══ Text section ══
[erlang-questions] Speeding up text file I/O

Mon Jan 7 15:20:19 CET 2008

Florian Weimer wrote:
> Is there a way to read lines from a text files more quickly than the
> excerpt below?  This runs over 100 times slower than a "wc -l":
>
>   
As a matter of fact, there is. It is possible to do up to 20 MB/s using 
Erlang only.

Here's the original post: http://gaperton.livejournal.com/11736.html

It's in Russian, so here's a quick recap:

You can use the raw option to get access to the file driver directly. 
And if you use binaries, nothing gets copied/freed/copied/freed etc.

So, we are going to use a file in raw mode using block of given length.

First we'll write a function that'll search for a symbol in a binary 
real fast. Here it is:

find_8( Buffer, Char ) -> find_8( Buffer, Char, 0 ).
═══
══ Records provided ══
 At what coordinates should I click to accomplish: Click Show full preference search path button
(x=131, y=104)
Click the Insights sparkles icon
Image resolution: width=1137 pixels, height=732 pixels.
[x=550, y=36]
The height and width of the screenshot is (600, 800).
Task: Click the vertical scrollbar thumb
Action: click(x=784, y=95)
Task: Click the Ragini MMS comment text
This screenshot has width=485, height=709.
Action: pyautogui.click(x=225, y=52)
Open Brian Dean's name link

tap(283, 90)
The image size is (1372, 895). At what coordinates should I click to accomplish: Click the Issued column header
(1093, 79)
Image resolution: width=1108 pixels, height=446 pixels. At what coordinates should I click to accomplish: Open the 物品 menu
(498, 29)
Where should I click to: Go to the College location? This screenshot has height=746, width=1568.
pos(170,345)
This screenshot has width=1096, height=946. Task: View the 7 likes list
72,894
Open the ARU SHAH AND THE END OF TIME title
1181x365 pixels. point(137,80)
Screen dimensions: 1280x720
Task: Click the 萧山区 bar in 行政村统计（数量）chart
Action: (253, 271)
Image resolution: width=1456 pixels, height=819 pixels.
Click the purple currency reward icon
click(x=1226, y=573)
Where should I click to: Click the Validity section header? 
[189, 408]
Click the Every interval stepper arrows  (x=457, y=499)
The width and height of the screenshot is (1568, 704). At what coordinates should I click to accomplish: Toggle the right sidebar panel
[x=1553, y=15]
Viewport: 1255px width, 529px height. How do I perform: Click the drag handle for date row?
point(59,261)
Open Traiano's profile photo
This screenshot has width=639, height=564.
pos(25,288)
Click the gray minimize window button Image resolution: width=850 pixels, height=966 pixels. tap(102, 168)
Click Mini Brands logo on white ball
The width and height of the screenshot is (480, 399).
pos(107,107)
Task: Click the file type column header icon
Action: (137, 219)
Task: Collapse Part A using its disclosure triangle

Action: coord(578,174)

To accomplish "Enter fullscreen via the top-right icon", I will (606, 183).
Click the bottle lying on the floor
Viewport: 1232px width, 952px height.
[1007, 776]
═══
Tasks and exercises
**a)** Answer these questions using the forum post on speeding up text file I/O:
(i) How many times slower than "wc -l" does the quoted excerpt run?
(ii) What reading speed does the reply say is possible using Erlang only?
(iii) In what language is the original post written?
**b)** Translate this sentence from the forum post on speeding up text file I/O into Spanish: "You can use the raw option to get access to the file driver directly."
Use only the forum post on speeding up text file I/O, not the material.

Outputs by task
**a)**
(i) Over 100 times slower.
(ii) Up to 20 MB/s.
(iii) Russian.

**b)** Puedes usar la opción raw para acceder directamente al controlador de archivos.